Mungkin saja karena baru pertama kali ke tanah suci, jemaah khawatir sulit mendapatkan makanan pada saat dibutuhkan sehingga lebih aman melakukan stok makanan dalam jumlah banyak. Walaupun pada akhirnya ada yang tidak termakan atau basi.
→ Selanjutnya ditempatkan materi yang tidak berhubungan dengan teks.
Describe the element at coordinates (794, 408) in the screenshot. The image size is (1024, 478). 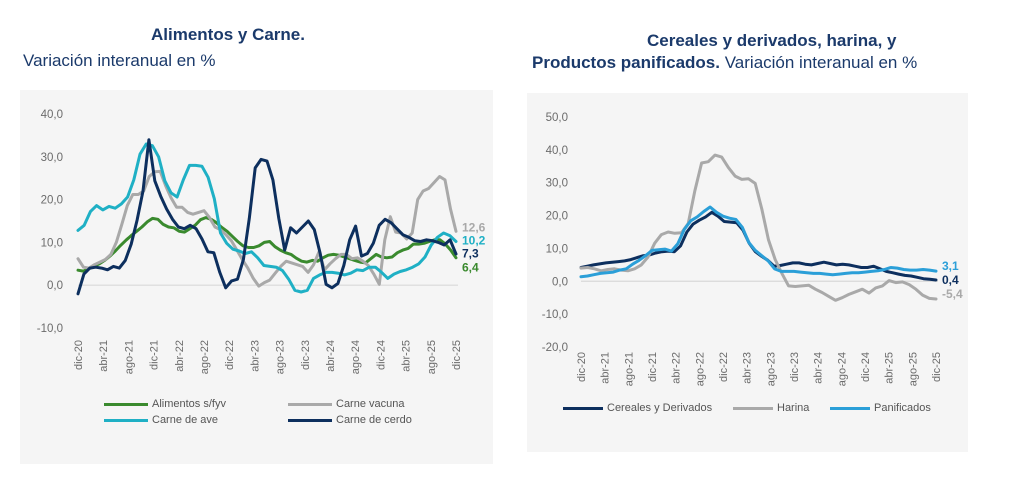
I see `legend-label: Harina` at that location.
Secara kuantitas masih menurut Hanadeh, makanan sebagai limbah yang paling banyak berkontribusi menyumbang emisi sebesar 13%, walaupun tidak sebesar tarnsportasi udara (55%) dan penginapan (18%). Jika dihitung dalam bentuk volume limbah berdasarkan riset peneliti Pusat Studi Lingkungan King Abdul Aziz University, misalnya perkiraan produksi limbah selama sebulan di waktu haji bulan dengan asumsi jemaah haji pada 2019 sebanyak 2,23 juta menghasilkan 158.81 ribu ton limbah. Persentase limbah makanan yang paling besar (44%) dibandingkan jenis limbah lainnya (Nizami, et. al., 2015).
Angka ini sebagai ayat kauniyah yang harus menjadi perhatian kita bersama selama menjalankan ibadah haji agar dapat meminimalkan memproduksi limbah makanan. Jika berlebihan sebaiknya dapat memperbanyak aktivitas sedekah berbagi makanan. Di tanah suci, kita mudah sekali menemukan jemaah khususnya dari negara Asia Selatan yang memprihatinkan dari segi perbekalannya dibandingkan jemaah Indonesia. Ini kesempatan yang baik untuk menggiatkan program karitas untuk kemanusiaan.
Karenanya, perlu ditekankan sekali lagi bahwa misi kesadaran ekologis sebagai salah satu ciri haji mabrur harus terus ditransimsikan secara intensif. Dengan perilaku mulia ini, jemaah telah membantu pengelola haji dalam menjaga kelestarian lingkungan di tanah suci demi menjaga kehidupan yang lebih baik. Wallahua’lam.